Huey Long in 1935. Photo via the Harris & Ewing Collection at the Library of Congress.

One of the most important books of the Trump era was, and is, “How Democracies Die,” by Steven Levitsky and Daniel Ziblatt. In it, the Harvard political scientists trace how healthy democratic societies are able to fight the contagion of authoritarianism — and what happens when they lose the ability, or the will, to hold the antidemocratic forces at bay.

Among other things, they describe how the Democratic Party machinery prevented the populist demagogue Huey Long’s rise to what might have culminated in the presidency back in the 1930s, in contrast to the Republican Party’s unwillingness to contain Donald Trump in 2016. They also tell us that Italy staved off a right-wing revival at one point when the mainstream conservative party aligned itself with the liberal party in order to freeze out right-wing extremists.

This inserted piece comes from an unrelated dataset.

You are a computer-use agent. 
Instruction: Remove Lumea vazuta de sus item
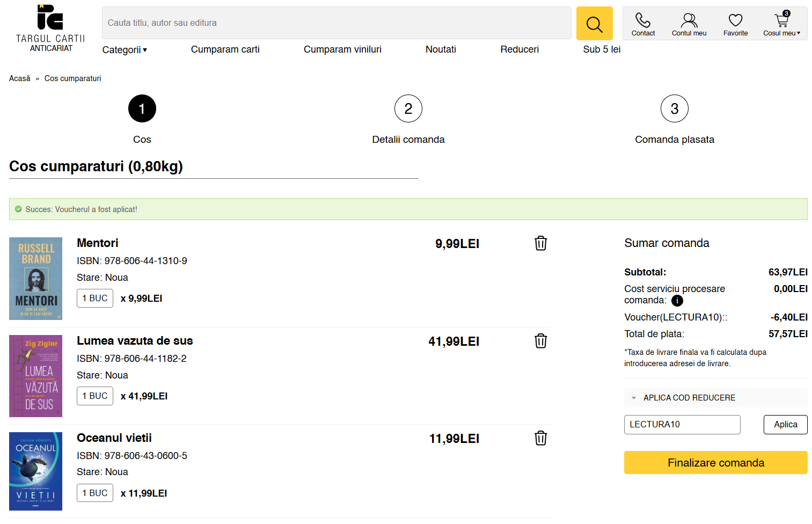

Now Levitsky and Ziblatt are back with a new book, “Tyranny of the Minority: Why American Democracy Reached the Breaking Point.” The Atlantic has a lengthy excerpt, and you should read it if you can. In the excerpt, the authors argue that our Constitution is broken, mainly because it is so difficult to amend. They point out that Norway, their lead example, adopted a constitution as undemocratic as ours in 1814 but amended it 316 times over the next 200 years in order to extend the franchise, eliminate provisions that had empowered a minority of voters over the majority, and the like.

The American requirements for amending the Constitution, by contrast, add up to a nearly insurmountable hurdle. In addition to a two-thirds vote by each branch of Congress, which is not unreasonable, the rules also mandate that three-quarters of the state legislatures approve amendments. As a result, we are stuck with undemocratic provisions such as the Electoral College, under which the president can be elected despite losing the popular vote, and the Senate, which super-empowers small states since every state gets two votes. Indeed, the 14th Amendment, which in some important respects reinvented the United States, never could have been passed at any time other than in the post-Civil War environment, when the North controlled the South.

“With the Republican Party’s transformation into an extremist and antidemocratic force under Donald Trump,” Levitsky and Ziblatt write, “the Constitution now protects and empowers an authoritarian minority.” They add:

In 2016, the Democrats won the national popular vote for the presidency and the Senate, but the Republicans nonetheless won control of both institutions. A president who lost the popular vote and senators who represented a minority of Americans then proceeded to fill three Supreme Court seats, giving the Court a manufactured 6-3 conservative majority. This is minority rule.

Currently the antidemocratic impulse is playing out in Wisconsin in a big way. Earlier this year, voters in Wisconsin elected Janet Protasiewicz, a liberal Democrat, to the state supreme court, thus paving the way for the protection of reproductive rights and at least a partial reversal of the gerrymandering that has given the Republicans wildly disproportionate power in the legislature.

So what are Republican legislators going to do? They’re going to impeach her — except that they’re not actually going to remove her from office, since that would give Democratic Gov. Tony Evers the opportunity to replace her. Instead, they plan to leave her in limbo, still a member of the court but suspended from taking part in the court’s business. As New York Times columnist Jamelle Bouie puts it:

It’s that breathtaking contempt for the people of Wisconsin — who have voted, since 2018, for a more liberal State Legislature and a more liberal State Supreme Court and a more liberal governor, with the full powers of his office available to him — that makes the Wisconsin Republican Party the most openly authoritarian in the country.

We are heading off a cliff, moving closer and closer to authoritarianism in direct contradiction of the will of the majority. And as Levitsky and Ziblatt point out, there’s not all that much we can do about it since we can’t fix the Constitution without the cooperation of those who are benefiting from keeping things the way they are. God help us all.